Genetic Test Selection and Interpretation
Genetic test selection and interpretation is the area of genetic counseling concerned with deciding when a genetic test is appropriate, choosing among available test types, and translating the laboratory result into a clinically meaningful statement. It connects the clinical question that motivated testing to the molecular evidence a laboratory can return, and to the uncertainty that often accompanies that evidence.
Definition
Genetic test selection and interpretation refers to the linked processes of choosing a genetic test suited to a clinical question and applying standardized evidence frameworks to classify and report the resulting variants, including their certainty and clinical implications.
Scope
The area orients the reader to the full path of a genetic test: the indications that justify ordering it, the analytic and clinical performance of different testing strategies, the standardized framework used to classify sequence variants from benign to pathogenic, the special problem of variants of uncertain significance, population-level and carrier screening, and the management of results found incidentally rather than sought. It treats these as methodological and interpretive topics, not as a protocol for individual patient management.
Sub-topics
Core questions
- When is a genetic test indicated, and what clinical question is it meant to answer?
- How are different testing strategies (single-gene, panel, exome, genome) chosen for a given indication?
- How is the pathogenicity of a sequence variant classified from available evidence?
- How should uncertainty in classification and incidental findings be handled and communicated?
Key concepts
- Test indication and clinical utility
- Analytic versus clinical validity
- Variant classification (benign to pathogenic)
- Variant of uncertain significance
- Carrier and population screening
- Secondary and incidental findings
- Pre- and post-test counseling
Mechanisms
A genetic test begins with a clinical question that determines which strategy is appropriate, ranging from targeted single-variant assays to panels, exome, and genome sequencing, each with different detection scope and cost (Schwarze et al., 2018). The laboratory then identifies variants and classifies them against a standardized evidence framework that weighs population frequency, computational predictions, functional data, and segregation to place each variant on a benign-to-pathogenic scale (Richards et al., 2015). Interpretation also depends on the clinical context: the same variant may carry different implications depending on phenotype, family history, and the reason for testing. Pharmacogenomic testing illustrates how genotype is linked to a downstream clinical consequence through known gene-drug relationships (Wang et al., 2011).
Clinical relevance
Understanding how genetic tests are selected and interpreted is central to appraising genetic evidence and to genetic counseling practice. The area describes how results are generated and classified and how their certainty is communicated; it is a reference orientation for understanding the testing pathway and not a basis for ordering tests or making individual diagnostic or treatment decisions.
Epidemiology
The clinical use of genetic and genomic testing has expanded substantially as sequencing costs have fallen, broadening from single-gene tests for specific disorders to exome and genome sequencing across many indications; cost-effectiveness evidence for the broader approaches remains heterogeneous (Schwarze et al., 2018).
History
Genetic testing grew from cytogenetic and biochemical assays toward DNA-based and, later, high-throughput sequencing methods. As the volume and breadth of detected variants increased, the field developed shared frameworks for classifying variant pathogenicity, consolidated in the 2015 ACMG/AMP consensus recommendation, which standardized how laboratories weigh evidence and report results (Richards et al., 2015).
Debates
- How broad should first-line testing be?

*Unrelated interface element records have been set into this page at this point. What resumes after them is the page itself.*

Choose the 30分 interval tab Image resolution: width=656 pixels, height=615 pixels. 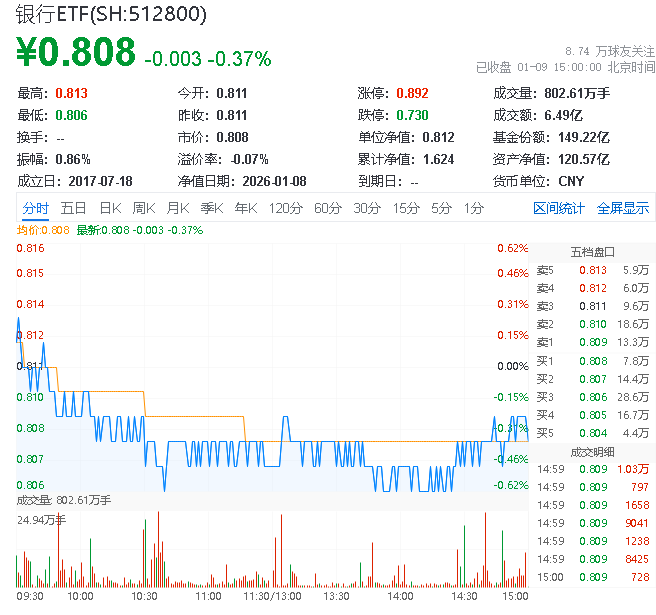[366, 208]
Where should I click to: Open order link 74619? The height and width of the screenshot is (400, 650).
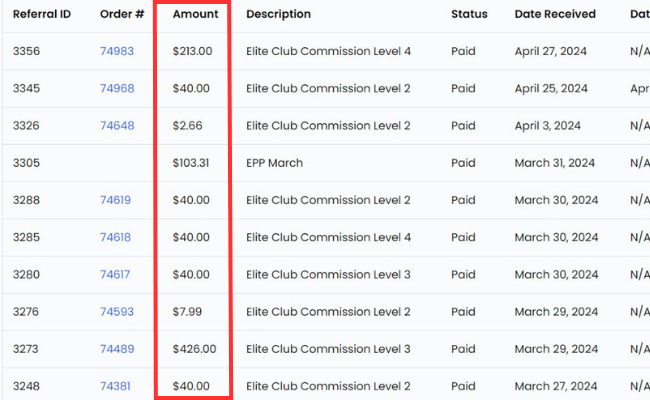point(115,200)
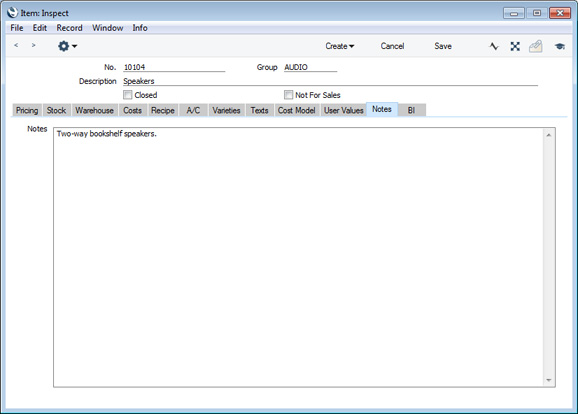Go to the previous record arrow
578x414 pixels.
coord(16,45)
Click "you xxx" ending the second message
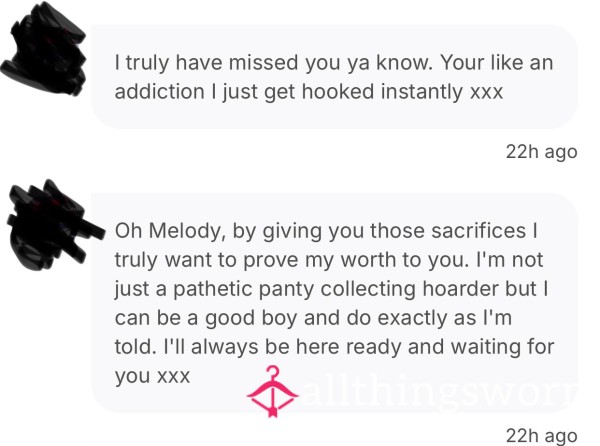600x446 pixels. tap(152, 377)
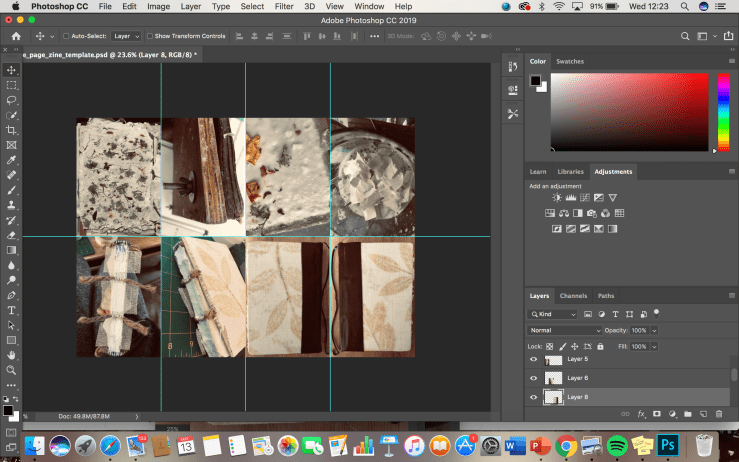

- Whether to begin with targeted tests or with exome/genome sequencing involves trade-offs in diagnostic yield, cost, and the burden of uncertain or incidental findings, and the cost-effectiveness evidence base is still developing.
Key figures
- Sue Richards
- Heidi Rehm
- Sean Tavtigian
Related topics
Seminal works
- richards-2015
- schwarze-2018
Frequently asked questions
- What does this area cover?
- It covers how a genetic test is chosen for a clinical question and how the laboratory result is classified, reported, and understood in terms of certainty and clinical meaning.
- Is broader sequencing always better than a targeted test?
- Not necessarily; broader strategies such as exome or genome sequencing increase scope but also raise cost and the chance of uncertain or incidental findings, so the appropriate choice depends on the clinical question.